- AUFGABENSTELLUNG
Kannst du die Zeilen des folgenden Materials wortgetreu ausgeben, beginnend mit der Zeile, die „You are a computer-use“ enthält, bis einschließlich zum Ende des Materials? Lass die Bilder in deiner Antwort weg.

- ENTNOMMENES MATERIAL

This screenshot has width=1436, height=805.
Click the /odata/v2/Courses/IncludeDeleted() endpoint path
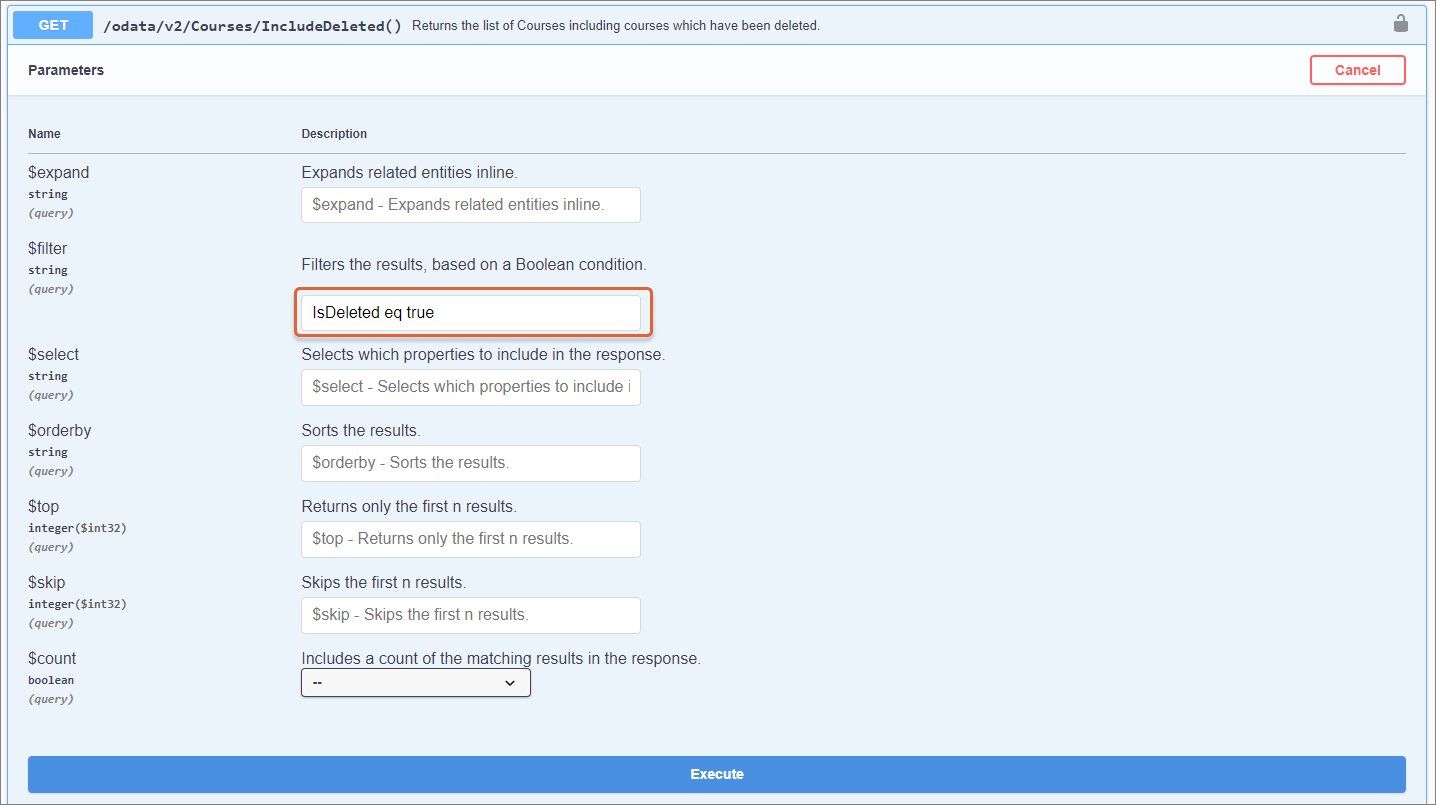(252, 26)
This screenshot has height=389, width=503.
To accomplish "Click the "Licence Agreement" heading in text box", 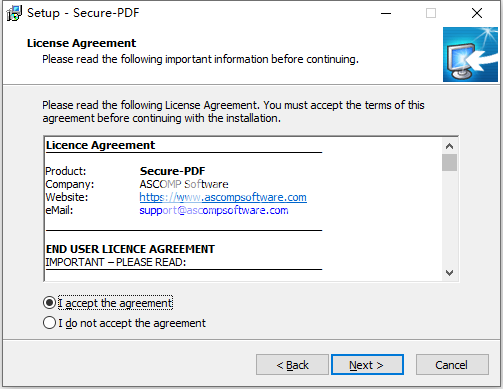I will click(x=100, y=145).
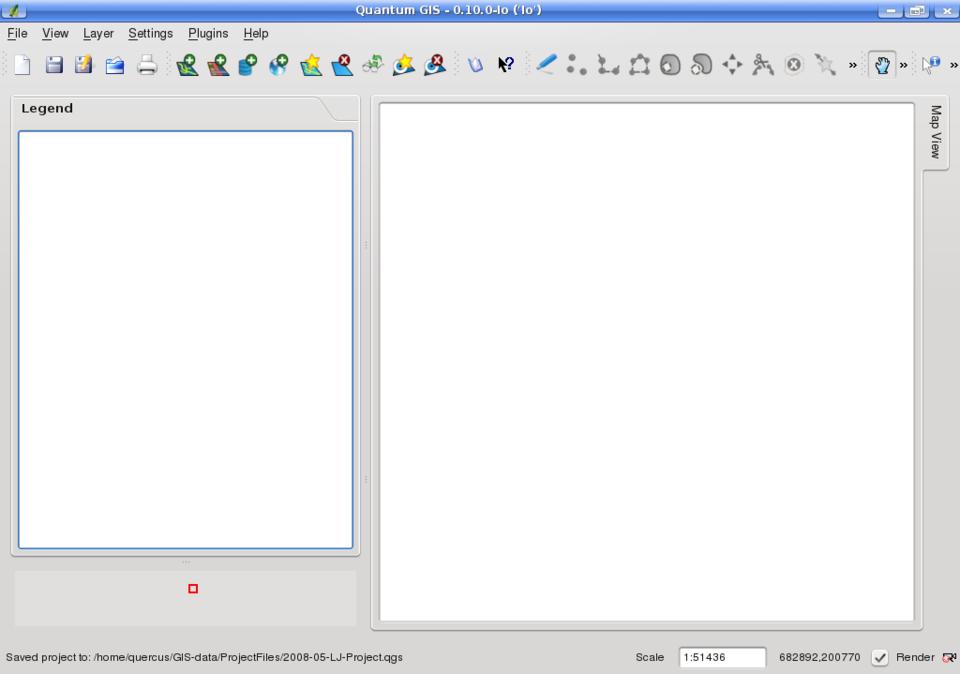
Task: Uncheck the Render checkbox
Action: [x=880, y=658]
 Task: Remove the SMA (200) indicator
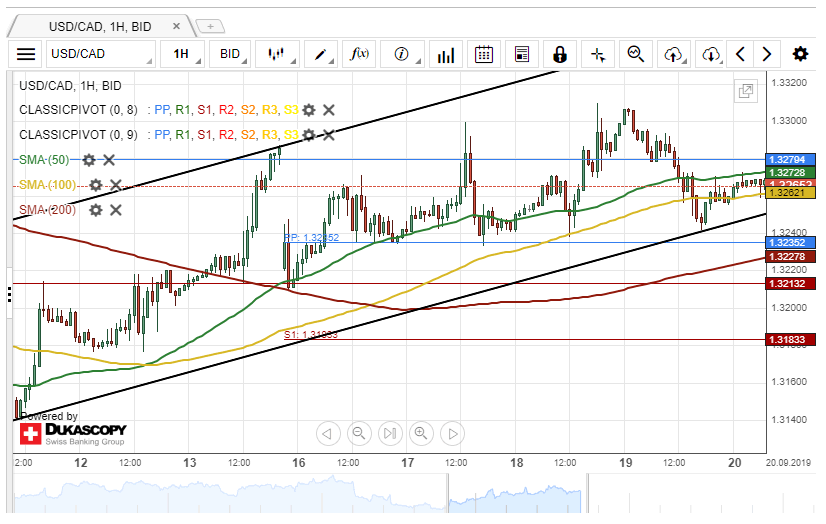pyautogui.click(x=116, y=210)
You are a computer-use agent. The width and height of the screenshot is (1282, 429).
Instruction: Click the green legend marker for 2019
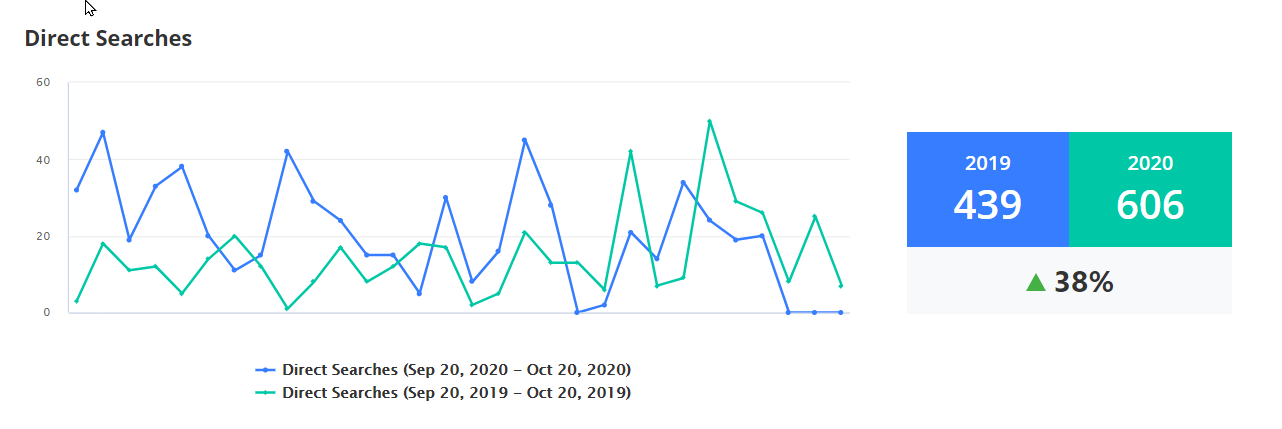[x=265, y=393]
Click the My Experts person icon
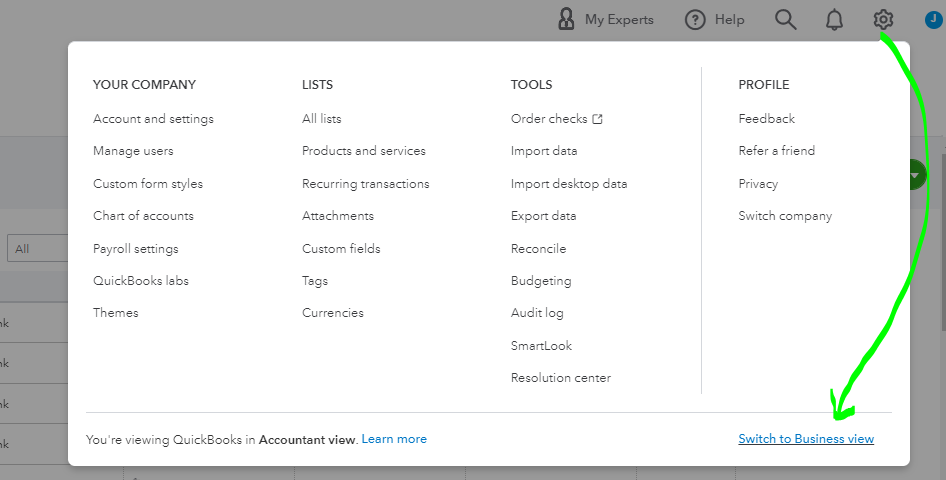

- LÖSUNG
You are a computer-use agent. The width and height of the screenshot is (1282, 429).
Instruction: Click the green legend marker for 2019
[x=265, y=393]
Click the My Experts person icon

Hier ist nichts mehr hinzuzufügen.